The main factors determining the amount were listed above. The exact calculation is complicated, so one is advised to use the built-in calculator available in the My Service Canada Account at the CRA website, which will provide an estimate of the pension payments. For more information about the exact calculation, please refer to Appendix 1.

 

3. Other Benefits

Individuals can also receive other CPP benefits. One of them is the post-retirement benefit. It is received if an individual continues working and contributing to the account after they have started receiving the CPP benefits. This option is only applicable up to the age of 70 (after that one can no longer contribute), and one may opt out after they turn 65. These contributions essentially increase the retirement income. CPP benefits are also paid for other circumstances, like in case of a disability.

 

4. Appendix 1: Formulas
  • Contributions:

The amount of the contributions depends primarily on the income level. There is a minimum and maximum earnings level on which the contributions are based on. The minimum is set at $3,500, while the maximum for 2022 is $64,900 (the maximum changes every January).

The formula for the contributions is to subtract the basic pay-period exemption (the pre-determined exemption for the year, $3,500 for 2021, by the frequency of payments) from the total pensionable income (the gross income plus any taxable benefits). The resulting amount is multiplied by the CPP contribution rate (in 2019 it is 5.1%). The result is the contribution that should be made by the employee. The same amount should be contributed by the employer as well.

Example: An individual has a monthly salary of $1000 and taxable benefits of $200. Then the basic pay-period exemption is $3,500/12 = $291.67, and the pensionable income is $1000 + $200 = $1,200. The employee contribution is ($1,200 - $291.67)x5.1% = $46.33. The total contribution (with the part of the employer) is twice that amount, or $92.66.

  • Benefits:

1. Calculate the number of contributing months. These include all months between you turn 18 (or after January 1966) up to the time you start receiving the CPP benefits, less any month that you receive the CPP disability benefit.

2. Calculate the total adjusted pensionable earnings. For each year, get the unadjusted earnings, divide by the year’s maximum pensionable earnings, and multiply by the average of the last five years’ maximum pensionable earnings.

3. Find the “dropout periods”. There is a general dropout for which everyone is eligible, but extra dropouts can also be Child Rearing Provision.

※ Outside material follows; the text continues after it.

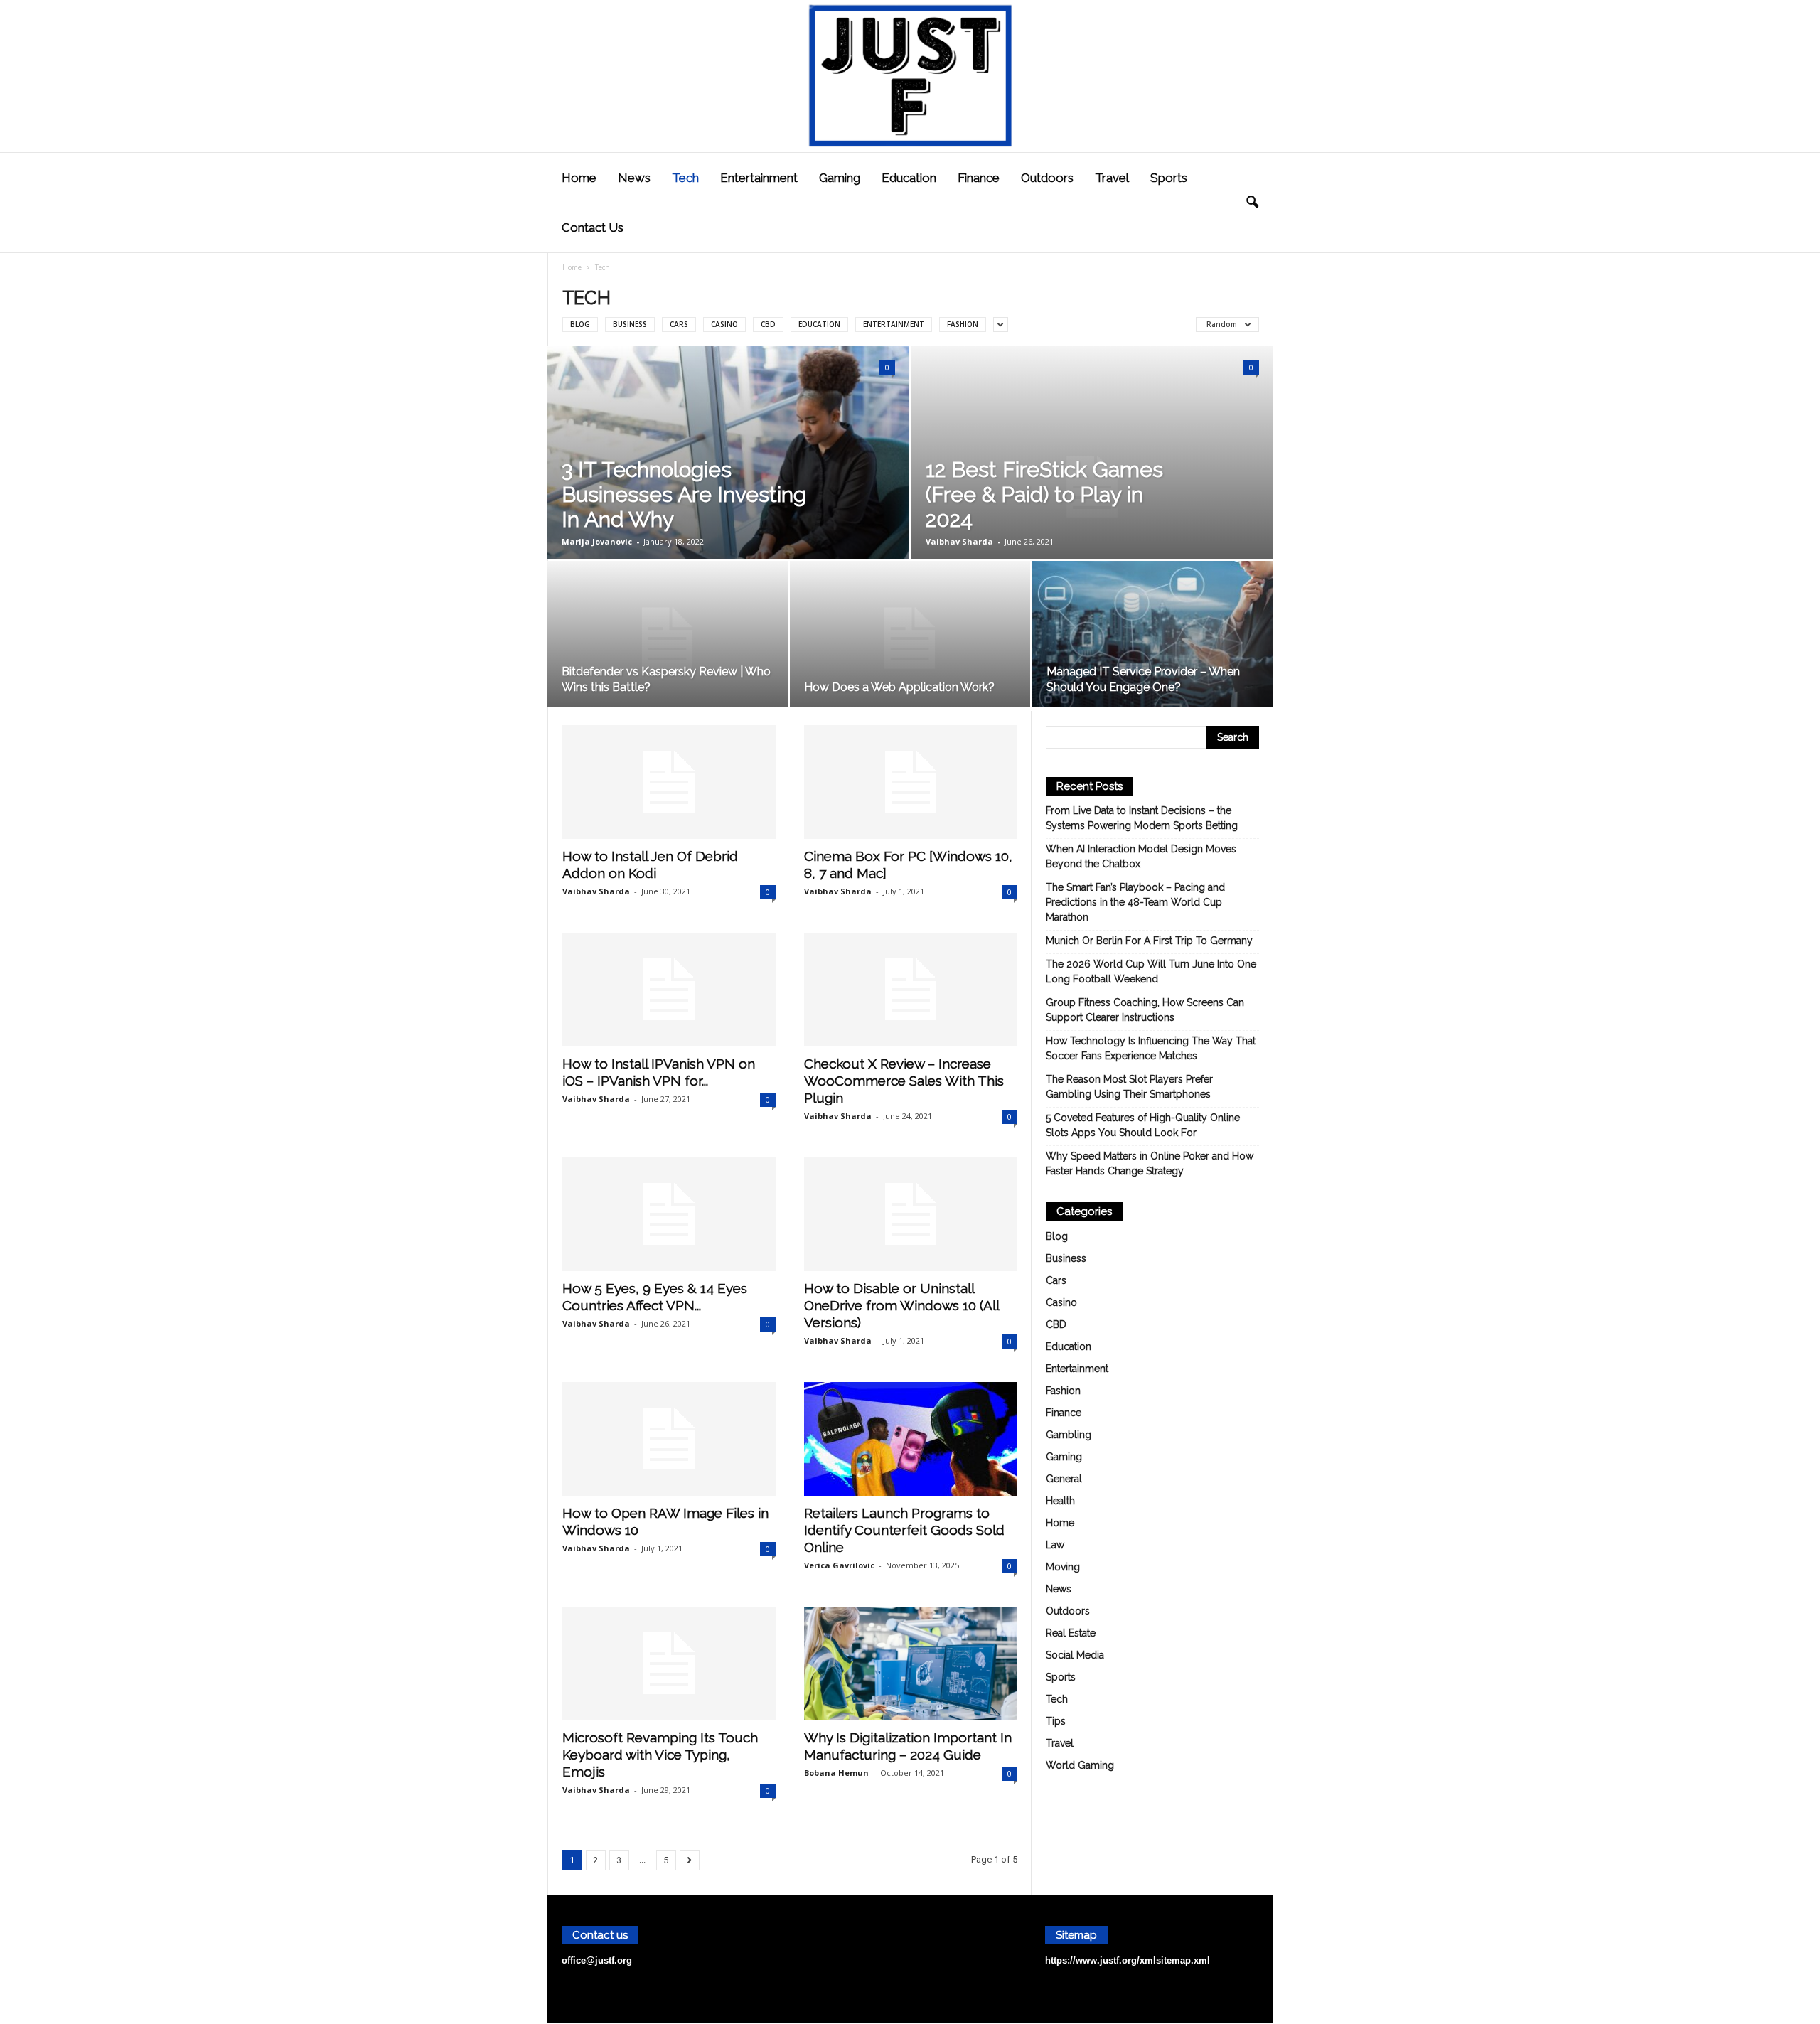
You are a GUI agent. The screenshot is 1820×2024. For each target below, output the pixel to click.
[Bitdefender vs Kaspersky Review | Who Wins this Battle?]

4. Calculate the average monthly pensionable earnings. It is the total adjusted pensionable earnings divided by the number of contributing months after dropout.

5. Calculate the retirement for benefit calculation. It is 25% of the average monthly pensionable earnings. This is the amount if you start receiving the pension at the age of 65.

6. Adjust if starting at another year. Adjust that amount up (by 0.7% per month) or down (by 0.6% per month) if you start after or before turning 65. Note that if you start after 65 there will be an additional dropout provision.